Backgrounds: In-stent restenosis (ISR) remains an important issue even in the current drug-eluting stent (DES) era. We performed a meta-analysis to assess the clinical efficacy and safety of drug-eluting balloon (DEB) as compared with DES for the treatment of ISR.
Methods: The published literature was scanned by formal searches of electronic databases from January 2005 to February 2014. All randomized controlled trials were eligible for inclusion if they compared DEB with DES in patients with ISR.

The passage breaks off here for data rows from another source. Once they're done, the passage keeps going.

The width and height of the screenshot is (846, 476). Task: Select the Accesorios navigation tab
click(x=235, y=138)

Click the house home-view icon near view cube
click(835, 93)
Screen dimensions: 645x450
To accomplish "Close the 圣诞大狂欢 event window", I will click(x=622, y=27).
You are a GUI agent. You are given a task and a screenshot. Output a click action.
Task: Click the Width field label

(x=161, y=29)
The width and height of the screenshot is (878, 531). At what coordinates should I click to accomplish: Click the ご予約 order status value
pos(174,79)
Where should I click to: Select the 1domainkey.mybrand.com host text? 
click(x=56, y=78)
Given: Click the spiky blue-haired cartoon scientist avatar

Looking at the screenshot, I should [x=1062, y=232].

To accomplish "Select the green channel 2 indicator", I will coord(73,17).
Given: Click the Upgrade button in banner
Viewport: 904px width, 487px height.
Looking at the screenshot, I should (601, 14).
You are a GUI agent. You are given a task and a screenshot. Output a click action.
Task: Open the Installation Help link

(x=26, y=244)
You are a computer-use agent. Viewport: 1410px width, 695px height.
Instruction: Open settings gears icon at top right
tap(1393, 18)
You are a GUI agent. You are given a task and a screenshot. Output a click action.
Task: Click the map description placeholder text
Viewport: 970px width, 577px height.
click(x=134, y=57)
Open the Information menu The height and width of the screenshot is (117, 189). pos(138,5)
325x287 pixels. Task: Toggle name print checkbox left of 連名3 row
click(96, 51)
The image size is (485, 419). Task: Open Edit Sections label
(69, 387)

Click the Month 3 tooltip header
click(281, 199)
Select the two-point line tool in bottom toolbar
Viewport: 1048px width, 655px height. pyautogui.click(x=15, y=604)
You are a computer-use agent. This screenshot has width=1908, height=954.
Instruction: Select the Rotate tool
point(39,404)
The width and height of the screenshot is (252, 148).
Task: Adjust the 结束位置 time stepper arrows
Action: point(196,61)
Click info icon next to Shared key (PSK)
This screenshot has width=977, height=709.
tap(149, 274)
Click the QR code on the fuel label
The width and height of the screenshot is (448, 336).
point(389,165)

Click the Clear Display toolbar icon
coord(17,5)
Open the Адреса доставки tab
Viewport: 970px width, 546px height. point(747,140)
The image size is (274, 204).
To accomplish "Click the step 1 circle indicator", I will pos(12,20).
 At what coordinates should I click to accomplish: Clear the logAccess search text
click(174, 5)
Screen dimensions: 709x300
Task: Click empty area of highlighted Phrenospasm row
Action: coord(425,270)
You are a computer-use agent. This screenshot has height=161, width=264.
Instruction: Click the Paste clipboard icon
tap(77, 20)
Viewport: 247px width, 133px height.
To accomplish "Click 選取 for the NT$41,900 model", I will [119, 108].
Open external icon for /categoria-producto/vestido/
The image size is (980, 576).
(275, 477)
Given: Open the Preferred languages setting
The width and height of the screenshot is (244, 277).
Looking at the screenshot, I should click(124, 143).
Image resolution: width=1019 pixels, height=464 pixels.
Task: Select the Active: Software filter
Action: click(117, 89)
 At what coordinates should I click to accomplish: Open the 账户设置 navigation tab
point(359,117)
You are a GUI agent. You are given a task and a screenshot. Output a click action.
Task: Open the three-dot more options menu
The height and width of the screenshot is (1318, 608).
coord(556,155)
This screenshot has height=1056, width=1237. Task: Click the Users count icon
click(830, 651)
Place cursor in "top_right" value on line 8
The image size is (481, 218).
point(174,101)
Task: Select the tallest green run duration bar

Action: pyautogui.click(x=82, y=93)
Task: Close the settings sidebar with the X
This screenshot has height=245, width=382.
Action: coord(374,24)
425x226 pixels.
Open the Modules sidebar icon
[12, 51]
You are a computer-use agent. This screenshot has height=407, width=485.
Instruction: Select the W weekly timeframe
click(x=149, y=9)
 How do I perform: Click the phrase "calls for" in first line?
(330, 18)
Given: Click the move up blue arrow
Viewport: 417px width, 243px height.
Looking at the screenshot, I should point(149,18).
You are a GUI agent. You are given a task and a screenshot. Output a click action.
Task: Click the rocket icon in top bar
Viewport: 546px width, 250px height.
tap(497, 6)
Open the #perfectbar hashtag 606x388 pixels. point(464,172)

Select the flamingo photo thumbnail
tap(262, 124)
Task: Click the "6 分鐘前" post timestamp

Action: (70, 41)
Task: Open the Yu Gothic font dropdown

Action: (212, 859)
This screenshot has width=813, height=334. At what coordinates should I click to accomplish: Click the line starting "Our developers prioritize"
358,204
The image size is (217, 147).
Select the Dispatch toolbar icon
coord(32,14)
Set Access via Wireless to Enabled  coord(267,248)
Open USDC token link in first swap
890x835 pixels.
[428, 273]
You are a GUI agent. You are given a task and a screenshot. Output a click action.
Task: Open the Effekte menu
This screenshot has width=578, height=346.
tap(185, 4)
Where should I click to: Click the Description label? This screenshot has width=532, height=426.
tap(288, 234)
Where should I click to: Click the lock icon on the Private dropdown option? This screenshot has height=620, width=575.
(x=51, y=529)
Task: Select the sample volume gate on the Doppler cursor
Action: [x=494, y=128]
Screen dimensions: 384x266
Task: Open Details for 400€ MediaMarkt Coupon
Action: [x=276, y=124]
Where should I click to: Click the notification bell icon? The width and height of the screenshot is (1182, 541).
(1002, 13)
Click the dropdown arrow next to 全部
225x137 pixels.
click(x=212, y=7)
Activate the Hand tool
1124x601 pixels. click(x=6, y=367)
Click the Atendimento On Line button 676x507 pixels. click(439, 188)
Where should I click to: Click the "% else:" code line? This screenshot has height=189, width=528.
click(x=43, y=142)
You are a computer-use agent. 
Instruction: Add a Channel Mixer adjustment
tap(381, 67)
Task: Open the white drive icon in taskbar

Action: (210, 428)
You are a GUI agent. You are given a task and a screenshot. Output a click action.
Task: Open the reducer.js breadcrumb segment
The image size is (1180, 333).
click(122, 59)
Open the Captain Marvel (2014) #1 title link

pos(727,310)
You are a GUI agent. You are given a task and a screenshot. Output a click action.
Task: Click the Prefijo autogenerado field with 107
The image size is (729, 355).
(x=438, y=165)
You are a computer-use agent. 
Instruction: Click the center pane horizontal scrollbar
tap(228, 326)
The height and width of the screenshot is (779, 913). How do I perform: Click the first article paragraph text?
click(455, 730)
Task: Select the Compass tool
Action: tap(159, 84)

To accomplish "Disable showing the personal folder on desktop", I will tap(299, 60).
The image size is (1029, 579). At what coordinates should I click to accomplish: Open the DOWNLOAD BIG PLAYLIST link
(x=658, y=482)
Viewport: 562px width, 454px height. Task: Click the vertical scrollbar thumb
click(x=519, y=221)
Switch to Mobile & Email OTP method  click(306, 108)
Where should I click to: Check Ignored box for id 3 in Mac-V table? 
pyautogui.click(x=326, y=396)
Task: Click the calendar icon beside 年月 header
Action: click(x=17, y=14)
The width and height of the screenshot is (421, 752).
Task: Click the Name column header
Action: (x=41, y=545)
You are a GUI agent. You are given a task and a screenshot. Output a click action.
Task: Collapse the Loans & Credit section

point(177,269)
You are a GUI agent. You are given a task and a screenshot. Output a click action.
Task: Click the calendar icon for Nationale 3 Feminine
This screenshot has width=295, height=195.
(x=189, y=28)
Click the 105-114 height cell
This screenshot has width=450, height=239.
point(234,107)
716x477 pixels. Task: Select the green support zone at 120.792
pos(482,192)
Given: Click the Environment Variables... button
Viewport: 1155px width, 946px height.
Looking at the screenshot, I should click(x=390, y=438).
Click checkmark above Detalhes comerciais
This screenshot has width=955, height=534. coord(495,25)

Results: Prespecified criteria were met by 4 trials involving 803 patients. There was no significant difference in the primary endpoint (12-month major adverse cardiac events) between the 2 groups (risk ratio [RR] 1.04, P=0.80). The incidence of death (RR 0.81, P=0.62), myocardial infarction (RR 0.66, P=0.29), and target lesion revascularization (RR 1.35, P=0.12) in the DEB group was also similar to those in the DES group.
Conclusions: This meta-analysis showed that DEB was associated with comparable clinical outcomes to DES for the treatment of ISR. DEB might be the preferred interventional strategy for patients with ISR by obviating the need of additional stent layer.
Keywords: Coronary artery disease; Drug-eluting balloon; Drug-eluting stent; In-stent restenosis.